Contre moi, contre elle, contre le monde entier. Seulement je sais que cette rage enflammée ne pourra pas me la ramener. Et que si... si jamais elle est encore là, et qu'elle va bien, seul le temps sera capable de la faire revenir à moi.

Mais c'est trop dur d'attendre. Encore plus lorsque nous n'avons aucune nouvelle d'elle. Nous ne savons pas où elle, ce qu'elle fait et pire... si elle va bien. Lorsqu'ils sont rentrés de leur voyage d'affaires, il y a quelques semaines maintenant, et qu'ils ont appris que leur fille avait disparu, Lenny et Jessica Anderson ont engagé les meilleures détectives, inspecteurs, et policiers du pays afin de retrouver Betty. Mais il semble que cela n'ait servi à rien : elle demeure introuvable.
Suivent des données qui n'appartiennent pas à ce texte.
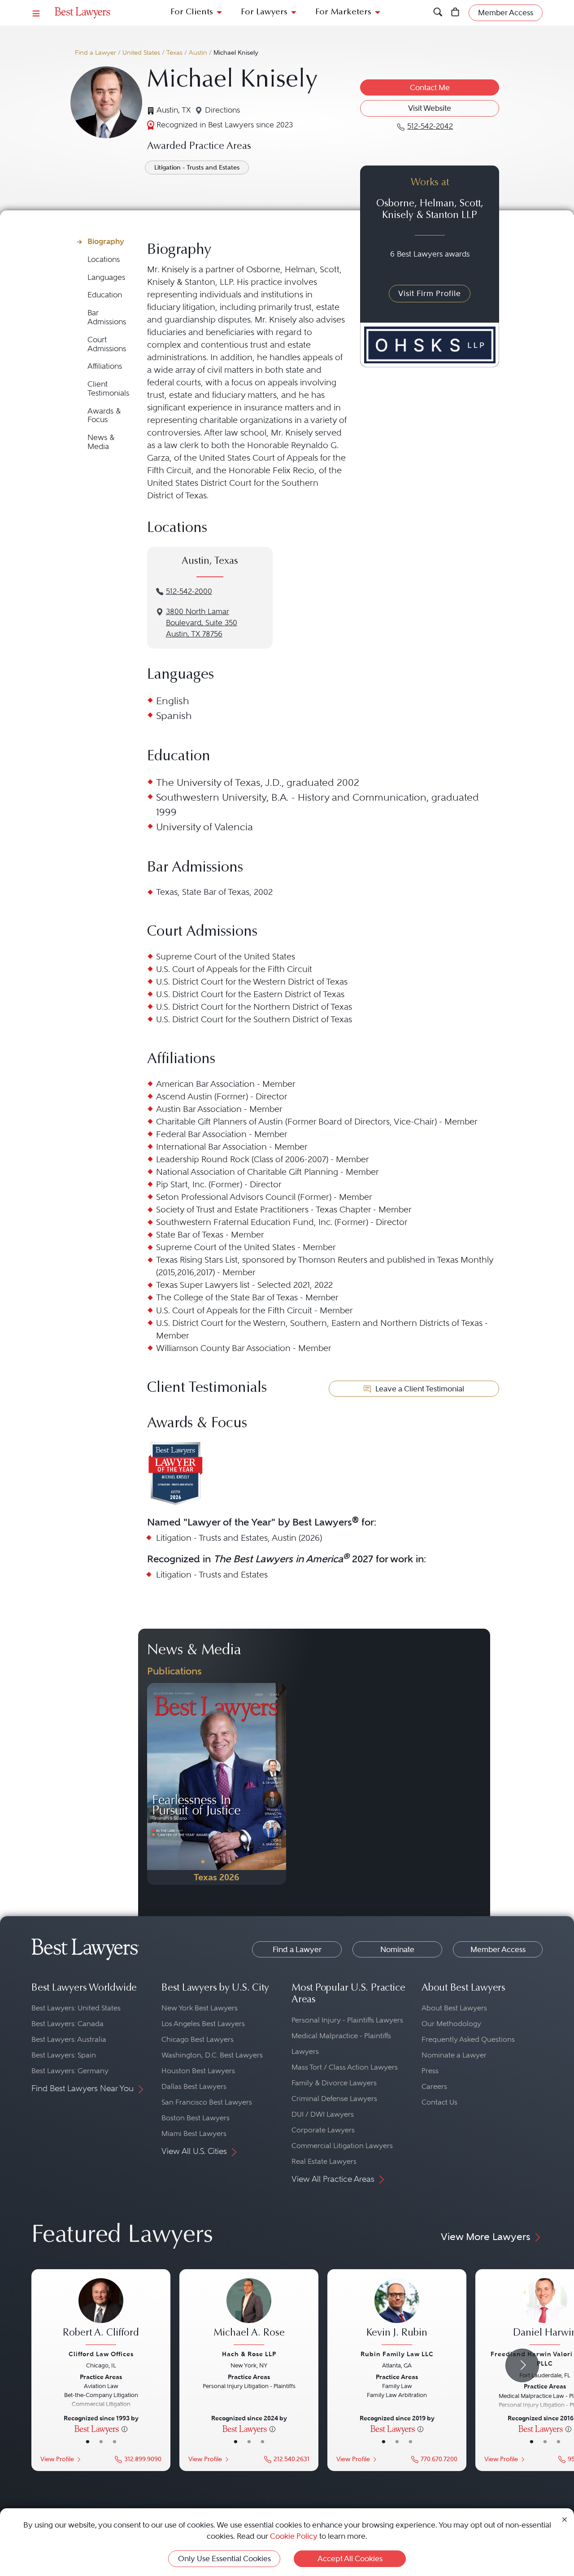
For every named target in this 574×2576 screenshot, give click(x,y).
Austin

Je ne cesse de prier, et de pleurer, chaque soir, pour qu'elle revienne rapidement, saine et sauve. Mon concours de danse est dans quelques jours, et malgré tous les efforts que je fais, pour rester debout, ne pas chuter, me concentrer et m'entraîner afin de me perfectionner... j'ai l'impression d'être meurtrie à l'intérieur. Car il me manque ma meilleure amie. Lorsque mon père s'est barré, que ma mère est tombée en dépression, et qu'on a dû abandonner notre maison contre un petit studio en centre-ville, j'ai vraiment cru que mon monde s'était effondré. Mais en réalité ce n'était rien comparé au manque, à la peine, et à la douleur que je ressens depuis que mon véritable pilier m'a quitté.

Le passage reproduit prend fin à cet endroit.